====== Extract ======

George is on a regular run, back and forth from Springfield, Ohio, to Laredo, Texas. We’ve taken the trip so many times, I know where we’re at during any given moment, and that’s pretty phenomenal.

I can tell when we’ve crossed from Ohio into Indiana by the road structure – it goes from bad to worse. I’ve learned better than to get my computer out before Missouri – typing while the truck is rolling across 70 West through Indiana and Illinois is damn near epileptic-episode-inducing, trying to type out of the question for me. Either I don’t have a good internal gyroscope, or that stretch of road sucks. I nearly blinded myself trying to put mascara on before the 55 split. I lived to tell you, but it’s a bad idea to try it.

I spend a lot of time staring out the window, wondering how long it’s going to be before the guy in the four wheeler driving with his knees and playing Bubble Witch on his phone slams into the side of our truck. I also happen to notice roadkill. It’s kind of a hobby (and totally not weird).

======

> [List of tasks]
a: List every U.S. state named in the passage about the trucking run.
b: Reproduce part of the passage about the trucking run word for word: begin at the words "George is on" and stop after "that’s pretty phenomenal.".
The records that come next are separate material, unconnected to the passage about the trucking run.

====== Exercise data ======

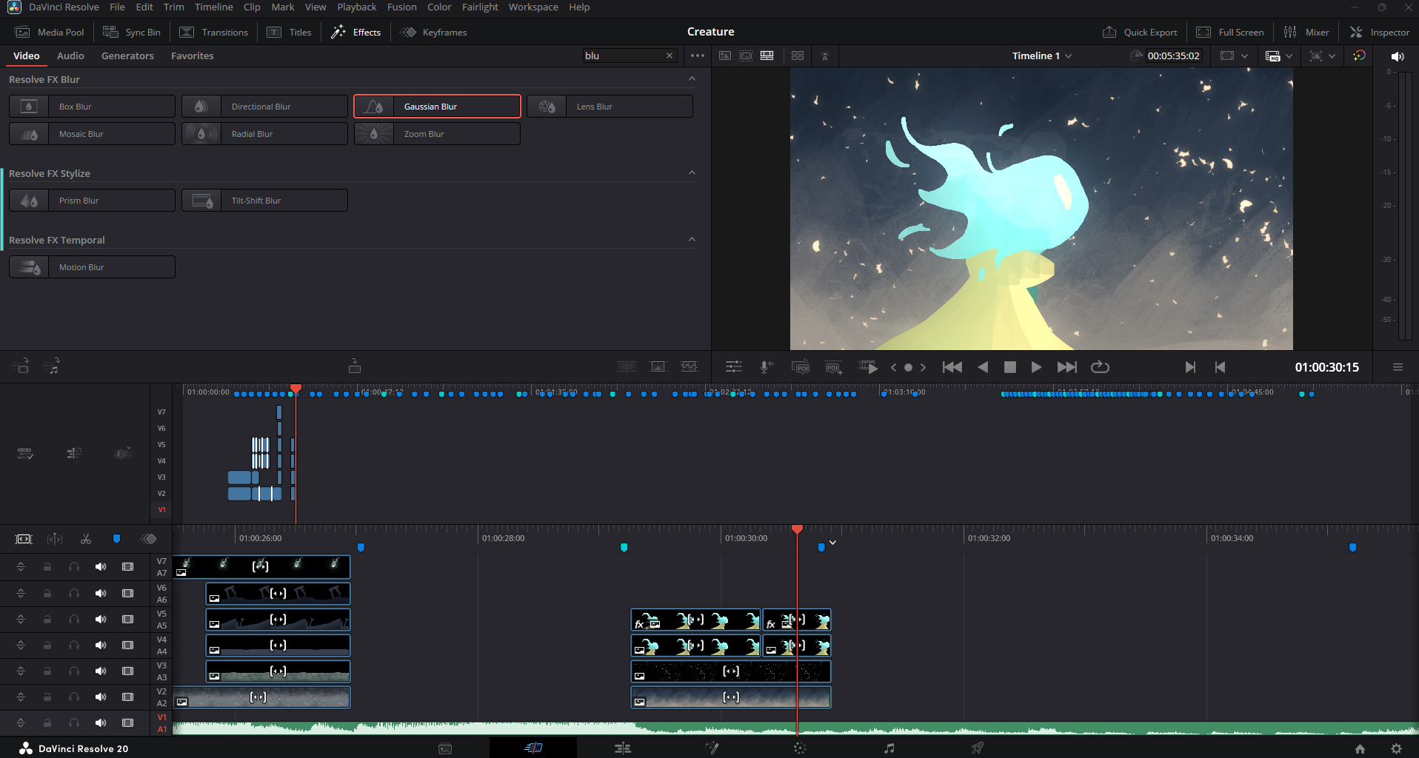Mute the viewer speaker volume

======
====== Exercise data ======

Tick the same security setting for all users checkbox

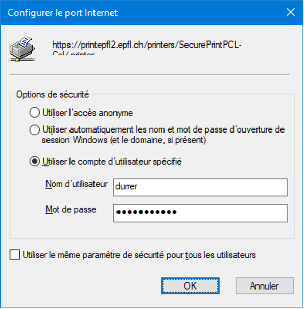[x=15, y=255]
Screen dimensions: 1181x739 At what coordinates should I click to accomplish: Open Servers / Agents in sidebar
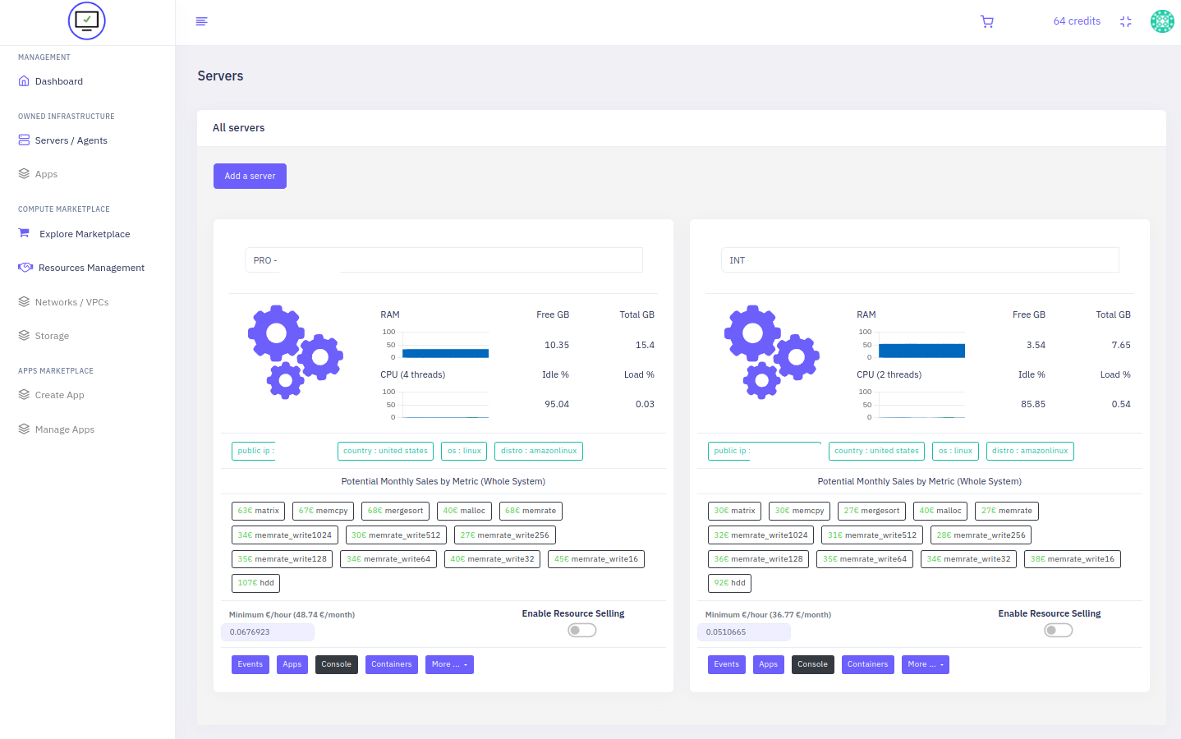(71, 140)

======

> [Solution list]
a: Ohio, Texas, Indiana, Missouri, Illinois

b:
George is on a regular run, back and forth from Springfield, Ohio, to Laredo, Texas. We’ve taken the trip so many times, I know where we’re at during any given moment, and that’s pretty phenomenal.